UNMAS first engaged in Sudan in 2002. It handed over its lead role to NMAC in 2013. In 2015, the UNMAS Programme was re-established at the invitation of the Government of Sudan with an advisory and support role. With the operational closure of the African Union-United Nations Hybrid Operation in Darfur (UNAMID) in 2020, UNMAS took over responsibility for the ERW response in Darfur from the Ordnance Disposal Office (ODO) of UNAMID.



Mine Clearance

UNMAS supports UNITAMS’s mandate to assist peacebuilding and civilian protection through land release operations and the Government of Sudan in its efforts to achieve Ottawa Treaty compliance and dispose of other explosive hazards. In order to promote the safe and dignified return of the displaced people and to provide secure access to the humanitarian community for the delivery of life-saving aid, UNMAS collaborates with NMAC to release land through survey and clearing operations in local communities. As of of 28 February 2023, 137.92 km2 (80.2%) out of the recorded 171.9 km2 of contaminated land has been released.

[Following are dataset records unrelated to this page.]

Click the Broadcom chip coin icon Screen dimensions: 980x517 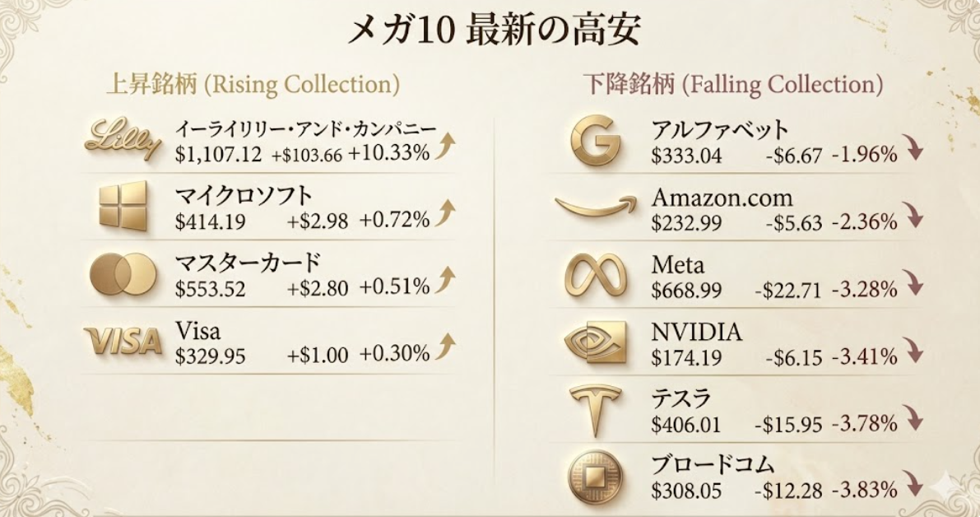595,477
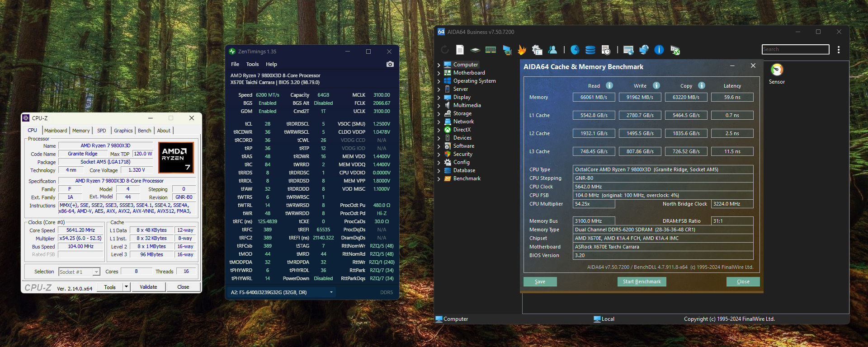Open the Sensor icon in AIDA64 panel

[777, 70]
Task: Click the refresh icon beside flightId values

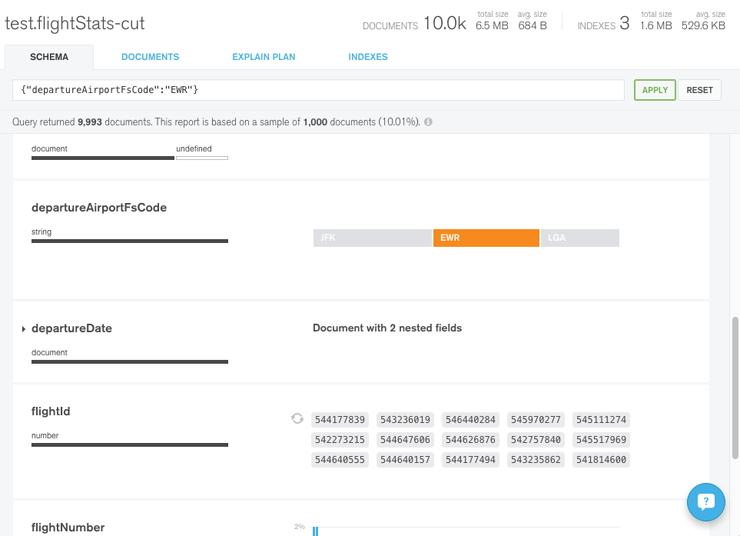Action: (x=297, y=419)
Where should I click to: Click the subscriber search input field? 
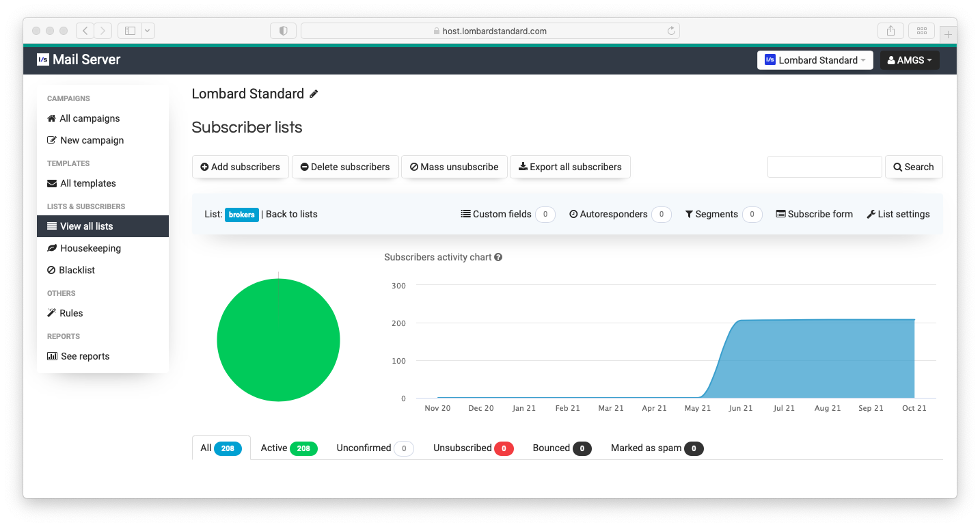click(x=824, y=167)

Explosive Ordnance Risk Education and Victim Assistance

Explosive accidents often happen due to a lack of knowledge of the safe handling of found explosive devices. UNMAS provides explosive ordnance (EO) risk education to populations living with the threat of explosive ordnance and to humanitarian workers. UNMAS also supports victims of EO and other persons with disabilities through data collection, advocacy, and provision of support. As of 28 February 2023, 2,611 (151 girls, 664 boys, 133 women, 1,162 men, and 501 unspecified) mine/ERW victims were registered in the Information Management System for Mine Action (IMSMA). The actual number of victims, however, is likely to be much higher.

National Capacity-building

UNMAS Sudan strengthens the national capacity of mine action interventions by providing technical advice and training to NMAC and national NGOs on operations, leadership, quality assurance, and project management. The Government of Sudan ratified the Ottawa Treaty on 13 October 2003 and became a State Party in April 2004. Sudan met its obligation under Article 4 of the treaty in March 2008 by completing the destruction of all its stockpiles of anti-personnel mines. The deadline for the country to complete its Article 5 obligation of removing all anti-personnel mines from its territory is April 2027.




UNMAS thanks the following donors for their generous support through the United Nations Voluntary Trust Fund (VTF) for assisting Mine Action in Sudan during the year 2022: The United States Agency for International Development (USAID), the Bureau of Political-Military Affairs/Office of Weapons Removal and Abatement (PM/WRA), Italian Agency for Development Cooperation (AICS), and the Government of Japan. UNMAS also thanks the UN Trust Fund for Human Security (UNTFHS) for its contribution to an inter-agency programme in South Kordofan, to the Government of Switzerland for the provision of in-kind personnel, and to the United Nations Integrated Transition Assistance Mission in Sudan (UNITAMS) for its continued support since June 2020. In addition, in 2023, the Government of Sudan plans to allocate USD 500,000 for mine action response.


These funds and in-kind support are, however, only confirmed for 2023 alone. In order to achieve a mine-free Sudan by April 2027 as obligated by the Ottawa Convention, UNMAS estimates USD 30 million is required in the next five years.